Grinnell’s statistics and language departments are integrating online components with more traditional teaching methods for the fall 2014 semester, in separate but parallel attempts to utilize technology in the classroom.

Professor Claire Moisan, French, is taking a new approach to language instruction with the hope that students will become more accountable, but she does not believe that online components are an end in themselves. Moisan also directs the Alternate Language Study Option (ALSO) program, which allows students to take a two-credit course in a language not offered by a department.

Traditionally in the ALSO program students attend tutoring sessions and work through the syllabus on their own, but not having a professor in the room means that students cannot always work through the syllabus at the required pace.

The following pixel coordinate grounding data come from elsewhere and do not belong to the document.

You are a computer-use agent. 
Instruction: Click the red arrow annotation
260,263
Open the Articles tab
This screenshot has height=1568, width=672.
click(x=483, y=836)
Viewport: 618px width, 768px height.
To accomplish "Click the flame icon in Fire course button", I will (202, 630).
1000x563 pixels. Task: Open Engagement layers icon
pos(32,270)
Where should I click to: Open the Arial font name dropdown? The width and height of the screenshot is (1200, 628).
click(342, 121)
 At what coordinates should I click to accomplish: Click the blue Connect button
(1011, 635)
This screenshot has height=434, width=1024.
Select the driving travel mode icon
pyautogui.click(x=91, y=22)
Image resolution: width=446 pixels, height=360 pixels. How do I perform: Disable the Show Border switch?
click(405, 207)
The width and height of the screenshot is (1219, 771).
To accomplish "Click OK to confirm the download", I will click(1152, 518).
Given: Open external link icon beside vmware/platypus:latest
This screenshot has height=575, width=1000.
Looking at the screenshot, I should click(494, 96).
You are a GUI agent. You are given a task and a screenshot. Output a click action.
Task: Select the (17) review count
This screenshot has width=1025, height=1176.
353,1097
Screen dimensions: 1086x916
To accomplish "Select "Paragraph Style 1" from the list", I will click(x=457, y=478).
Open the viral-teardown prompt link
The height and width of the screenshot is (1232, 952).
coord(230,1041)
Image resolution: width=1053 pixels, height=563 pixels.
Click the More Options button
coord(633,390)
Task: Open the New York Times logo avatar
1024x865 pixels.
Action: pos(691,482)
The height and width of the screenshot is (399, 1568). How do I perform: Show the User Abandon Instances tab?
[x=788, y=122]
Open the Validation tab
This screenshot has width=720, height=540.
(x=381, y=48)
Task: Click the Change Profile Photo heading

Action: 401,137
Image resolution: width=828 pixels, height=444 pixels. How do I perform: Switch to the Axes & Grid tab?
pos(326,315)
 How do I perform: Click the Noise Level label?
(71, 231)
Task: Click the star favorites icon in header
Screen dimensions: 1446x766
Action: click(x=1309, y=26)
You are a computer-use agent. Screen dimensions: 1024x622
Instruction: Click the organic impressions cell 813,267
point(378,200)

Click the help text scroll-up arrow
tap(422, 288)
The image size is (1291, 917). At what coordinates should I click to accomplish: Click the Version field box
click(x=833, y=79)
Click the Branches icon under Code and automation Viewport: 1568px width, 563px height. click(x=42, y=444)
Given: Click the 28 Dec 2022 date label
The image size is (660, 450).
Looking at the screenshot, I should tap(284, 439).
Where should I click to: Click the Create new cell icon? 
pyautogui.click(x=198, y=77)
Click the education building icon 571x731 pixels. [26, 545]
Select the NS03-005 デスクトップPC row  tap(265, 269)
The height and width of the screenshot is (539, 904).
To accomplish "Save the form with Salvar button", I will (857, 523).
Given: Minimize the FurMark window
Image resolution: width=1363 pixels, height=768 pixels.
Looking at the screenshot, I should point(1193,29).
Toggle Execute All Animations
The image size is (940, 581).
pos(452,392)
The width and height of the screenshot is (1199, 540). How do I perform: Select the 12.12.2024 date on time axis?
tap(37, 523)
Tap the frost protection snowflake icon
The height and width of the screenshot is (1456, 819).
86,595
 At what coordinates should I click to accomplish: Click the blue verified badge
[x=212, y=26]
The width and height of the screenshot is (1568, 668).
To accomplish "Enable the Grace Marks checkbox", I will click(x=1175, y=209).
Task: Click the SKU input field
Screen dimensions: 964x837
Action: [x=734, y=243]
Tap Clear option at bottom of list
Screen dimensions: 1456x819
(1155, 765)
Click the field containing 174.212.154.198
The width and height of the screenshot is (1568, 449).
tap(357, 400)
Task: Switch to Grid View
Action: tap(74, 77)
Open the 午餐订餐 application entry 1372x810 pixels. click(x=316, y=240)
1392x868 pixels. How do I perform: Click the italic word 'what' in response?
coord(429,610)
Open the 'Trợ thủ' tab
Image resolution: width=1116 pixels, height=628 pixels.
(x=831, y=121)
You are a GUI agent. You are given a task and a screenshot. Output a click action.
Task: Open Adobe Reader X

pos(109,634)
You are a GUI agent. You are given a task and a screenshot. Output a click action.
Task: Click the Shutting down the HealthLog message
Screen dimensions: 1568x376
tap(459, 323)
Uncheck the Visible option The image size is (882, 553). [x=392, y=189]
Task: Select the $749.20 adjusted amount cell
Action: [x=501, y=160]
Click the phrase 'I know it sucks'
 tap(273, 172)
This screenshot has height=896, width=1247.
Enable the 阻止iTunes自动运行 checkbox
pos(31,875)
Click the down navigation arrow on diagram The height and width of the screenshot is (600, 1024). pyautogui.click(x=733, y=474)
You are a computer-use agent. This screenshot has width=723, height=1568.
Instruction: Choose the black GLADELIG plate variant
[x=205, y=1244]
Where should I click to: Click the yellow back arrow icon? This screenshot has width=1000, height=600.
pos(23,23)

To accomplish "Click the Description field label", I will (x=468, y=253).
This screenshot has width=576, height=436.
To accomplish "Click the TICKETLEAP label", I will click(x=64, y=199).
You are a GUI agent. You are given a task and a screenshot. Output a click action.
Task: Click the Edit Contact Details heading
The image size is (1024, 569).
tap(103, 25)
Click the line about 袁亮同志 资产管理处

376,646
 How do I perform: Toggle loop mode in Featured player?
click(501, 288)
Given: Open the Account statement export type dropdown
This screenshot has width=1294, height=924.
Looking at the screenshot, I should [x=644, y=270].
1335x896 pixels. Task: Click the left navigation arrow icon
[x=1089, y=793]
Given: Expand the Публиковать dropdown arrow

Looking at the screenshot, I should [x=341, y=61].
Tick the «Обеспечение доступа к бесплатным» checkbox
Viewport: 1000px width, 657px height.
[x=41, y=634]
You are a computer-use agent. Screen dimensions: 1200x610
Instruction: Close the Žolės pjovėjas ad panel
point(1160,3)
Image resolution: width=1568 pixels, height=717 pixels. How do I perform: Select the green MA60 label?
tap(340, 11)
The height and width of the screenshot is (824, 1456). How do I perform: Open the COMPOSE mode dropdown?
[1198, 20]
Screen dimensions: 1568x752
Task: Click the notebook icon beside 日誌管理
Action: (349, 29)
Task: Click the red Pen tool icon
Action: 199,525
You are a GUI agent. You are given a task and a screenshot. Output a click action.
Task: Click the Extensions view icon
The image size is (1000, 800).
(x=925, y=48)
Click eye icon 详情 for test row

Moisan thinks that digital components could help to solve this problem.

“If we put this into an online format, or blended format, we would be able to get a little bit more accountability,” Moisan said.

Through this format, students will meet with peer tutors twice per week while the tutors are in charge of posting videos, games, quizzes and other material on PioneerWeb.

However, Moisan does not think that an online component will detract from a traditional classroom experience because the ALSO program does not employ professors for daily instruction.

computer“[Online classes] have to be blended,” Moisan said. “They can’t stand alone.”

Grinnell’s Mathematics and Statistics Department is also experimenting with online learning.

Three Grinnell College students and several high school students across the country are enrolled in MAT-295 ST: Statistical Modeling, taught by Professor Shonda Kuiper, Mathematics and Statistics.

The four-credit course is an abbreviated version of MAT-310, another statistical modeling class. The new class features online components such as instructional videos and real-time discussion boards. However, it still requires students to meet weekly with their instructor.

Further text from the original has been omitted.